Ensuite, le volume des livres à l’intérieur des rayons et des titres, varie en fonction de la saison. Par exemple, pour les sciences humaines : nous accentuons ce rayon pour la belle saison, parce qu’il y a plus d’étudiants, plus de jeunes, donc nous développons un peu plus le rayon philo-sciences humaines. Nous avons également plus de poches en été, alors qu’en hiver notre clientèle est plus âgée, donc elle vise plus des brochés. Néanmoins, d’une façon générale, le rayon le plus important, reste la littérature
BC : Combien êtes-vous à travailler dans la librairie-salon-de-thé ?
BD : Nous abordons notre 17ᵉ été à la librairie. Nous l’avons créée ensemble, avec mon conjoint. Nous avions déjà étoffé la librairie Préambule, à Cassis. Vincent est un peu plus de la partie administrative et les fournisseurs, c’est MacGyver aussi. Il bricole partout dans la librairie. C’est un moins gros lecteur que moi. En revanche, il a cette capacité d’écoute qui fait qu’il ne se trompe jamais. Lui est gérant et nous sommes tous les 2 actionnaires de la librairie.
L’idéal est que nous soyons 4 à l’année. En l’occurrence, ous sommes 4 et demi, ainsi, en dehors des périodes d’été, nous nous relayons un peu plus le week-end. Aujourd’hui, nous sommes 4, plus une personne qui est là une journée par semaine. Le samedi et en été, nous sommes 6 minimum.
BC : Comment faites-vous venir des auteurs à la librairie Trait d’Union ?
BD : Un auteur, c’est un petit peu comme rencontrer un acteur de cinéma pour quelqu’un qui est très cinéphile, mais ce n’est pas facile à mettre en place. D’abord parce que faire venir un auteur a un coût énorme : l’héberger, le nourrir et le motiver à venir. Surtout pour nous, puisqu’en fait, l’essentiel de nos rencontres ont lieu aux beaux jours et notamment en juillet et août. Nous proposons une rencontre par semaine pour les adultes et une animation jeunesse également. Donc les rencontres adultes ont lieu tous les jeudis. Nous avons trouvé une ruse. Quand nous avons eu la chance d’acheter ce beau lieu, nous avons vite vu qu’il y avait un petit étage qui pourrait éventuellement être aménagé en studio.
Donc pour faire venir les auteurs, nous les hébergeons, nous leur prêtons nos vélos et nous leur disons qu’ils peuvent rester 3 ou 4 jours, voire une semaine sur l’île et visiter l’île en même temps.
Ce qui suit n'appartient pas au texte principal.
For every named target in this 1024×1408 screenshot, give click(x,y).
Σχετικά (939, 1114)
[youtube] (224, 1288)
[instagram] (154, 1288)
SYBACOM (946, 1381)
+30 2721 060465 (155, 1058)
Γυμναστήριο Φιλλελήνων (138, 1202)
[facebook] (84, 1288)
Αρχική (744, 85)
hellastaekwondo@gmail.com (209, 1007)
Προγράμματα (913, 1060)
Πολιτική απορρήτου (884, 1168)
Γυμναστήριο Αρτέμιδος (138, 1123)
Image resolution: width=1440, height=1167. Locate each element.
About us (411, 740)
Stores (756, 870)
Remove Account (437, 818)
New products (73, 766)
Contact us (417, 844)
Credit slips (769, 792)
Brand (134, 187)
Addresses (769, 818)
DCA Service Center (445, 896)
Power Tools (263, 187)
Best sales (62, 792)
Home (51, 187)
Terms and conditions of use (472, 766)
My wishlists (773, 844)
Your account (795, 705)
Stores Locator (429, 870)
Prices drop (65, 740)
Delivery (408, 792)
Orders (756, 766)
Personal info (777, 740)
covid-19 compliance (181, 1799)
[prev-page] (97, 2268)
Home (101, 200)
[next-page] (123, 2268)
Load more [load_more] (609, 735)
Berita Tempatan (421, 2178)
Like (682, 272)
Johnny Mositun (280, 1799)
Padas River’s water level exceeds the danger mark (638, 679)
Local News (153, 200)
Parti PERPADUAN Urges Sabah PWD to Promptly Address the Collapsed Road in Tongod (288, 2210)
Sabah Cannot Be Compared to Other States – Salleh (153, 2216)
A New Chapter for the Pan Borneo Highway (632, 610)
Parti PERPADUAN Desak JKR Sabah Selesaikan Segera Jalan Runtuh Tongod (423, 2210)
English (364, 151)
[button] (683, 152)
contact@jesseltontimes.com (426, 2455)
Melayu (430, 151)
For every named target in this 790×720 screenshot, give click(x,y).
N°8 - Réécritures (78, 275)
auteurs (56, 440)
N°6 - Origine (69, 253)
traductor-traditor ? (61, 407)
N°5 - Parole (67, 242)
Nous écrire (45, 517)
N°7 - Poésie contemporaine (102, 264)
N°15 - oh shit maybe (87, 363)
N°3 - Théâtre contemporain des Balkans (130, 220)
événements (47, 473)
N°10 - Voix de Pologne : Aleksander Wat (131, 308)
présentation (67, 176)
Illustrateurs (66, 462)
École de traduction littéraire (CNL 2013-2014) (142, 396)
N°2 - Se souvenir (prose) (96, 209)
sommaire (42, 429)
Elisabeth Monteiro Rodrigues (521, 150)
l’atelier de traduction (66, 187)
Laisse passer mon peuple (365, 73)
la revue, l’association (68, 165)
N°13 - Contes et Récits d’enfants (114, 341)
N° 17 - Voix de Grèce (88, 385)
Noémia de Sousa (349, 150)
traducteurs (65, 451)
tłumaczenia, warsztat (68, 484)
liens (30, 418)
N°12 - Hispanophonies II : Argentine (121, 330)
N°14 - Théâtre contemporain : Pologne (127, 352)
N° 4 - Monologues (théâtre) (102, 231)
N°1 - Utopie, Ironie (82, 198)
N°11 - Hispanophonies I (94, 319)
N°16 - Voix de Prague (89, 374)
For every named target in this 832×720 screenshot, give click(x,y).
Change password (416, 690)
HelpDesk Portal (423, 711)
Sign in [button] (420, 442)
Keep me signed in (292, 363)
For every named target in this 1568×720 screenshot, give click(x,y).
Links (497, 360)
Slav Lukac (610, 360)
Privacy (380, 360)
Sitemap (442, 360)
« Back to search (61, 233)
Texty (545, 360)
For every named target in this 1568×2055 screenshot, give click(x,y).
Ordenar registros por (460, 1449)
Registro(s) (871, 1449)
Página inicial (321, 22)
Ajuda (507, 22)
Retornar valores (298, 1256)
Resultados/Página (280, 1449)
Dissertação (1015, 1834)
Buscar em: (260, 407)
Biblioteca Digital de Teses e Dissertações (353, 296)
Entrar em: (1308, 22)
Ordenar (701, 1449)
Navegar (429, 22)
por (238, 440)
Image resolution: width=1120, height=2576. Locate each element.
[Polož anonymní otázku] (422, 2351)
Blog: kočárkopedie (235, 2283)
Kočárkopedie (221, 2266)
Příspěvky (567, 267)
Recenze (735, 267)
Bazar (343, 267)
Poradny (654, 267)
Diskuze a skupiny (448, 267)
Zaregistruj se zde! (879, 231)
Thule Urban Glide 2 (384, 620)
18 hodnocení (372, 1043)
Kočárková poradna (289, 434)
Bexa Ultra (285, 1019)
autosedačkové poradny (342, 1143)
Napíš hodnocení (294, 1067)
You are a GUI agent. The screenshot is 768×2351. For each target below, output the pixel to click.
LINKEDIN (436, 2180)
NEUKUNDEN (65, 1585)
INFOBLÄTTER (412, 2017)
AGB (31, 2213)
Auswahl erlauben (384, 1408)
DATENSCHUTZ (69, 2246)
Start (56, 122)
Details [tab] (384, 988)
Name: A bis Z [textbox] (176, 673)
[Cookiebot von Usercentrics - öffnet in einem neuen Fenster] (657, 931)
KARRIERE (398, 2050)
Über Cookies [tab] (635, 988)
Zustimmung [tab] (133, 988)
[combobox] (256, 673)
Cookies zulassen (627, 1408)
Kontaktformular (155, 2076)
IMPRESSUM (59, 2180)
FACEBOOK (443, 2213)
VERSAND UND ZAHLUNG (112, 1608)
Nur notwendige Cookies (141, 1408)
Et c’est ce qu’ils font ! Cela nous a permis aussi de créer des liens bien plus chaleureux avec les auteurs que lorsqu’ils viennent pour une rencontre et ensuite dorment à l’hôtel.
BC : Quelle est la saisonnalité de la librairie salon de thé Trait d’union ?
BD : Jusqu’il y a peut-être 7 ou 8 ans, donc avant la COVID, l’intégralité du chiffre d’affaires du mois de janvier correspondait à une journée du mois d’août. C’est-à-dire, aux alentours des 10 à 12 000 € de chiffre d’affaires TTC en janvier, ce qui correspondait à une journée du 8 août avec un petit nuage dans le ciel en plus.
Aujourd’hui, c’est un petit peu moins marqué, mais ça le reste quand même. A Noirmoutier, les gens s’installent début avril, pour Pâques, le week-end de Pâques et ferment leur maison encore très traditionnellement à la Toussaint.
Donc oui, il existe une saisonnalité qui est marquée, mais les gens viennent également en fin de semaine. Notre clientèle étant composée essentiellement des Nantais, des Parisiens, des personnes qui ont une résidence secondaire, des parents qui habitent sur l’île et qui finissent par s’y installer à la retraite. C’est leur ancre. Ils viennent tout le temps, ils nous connaissent, on les connaît et ce sont eux, notre clientèle.
BC : Qu’est-ce qu’un bon libraire ?
BD : Vaste question ! Je vais la résumer en une phrase : un bon libraire, c’est quelqu’un qui aime les gens, autant que les livres, voire plus.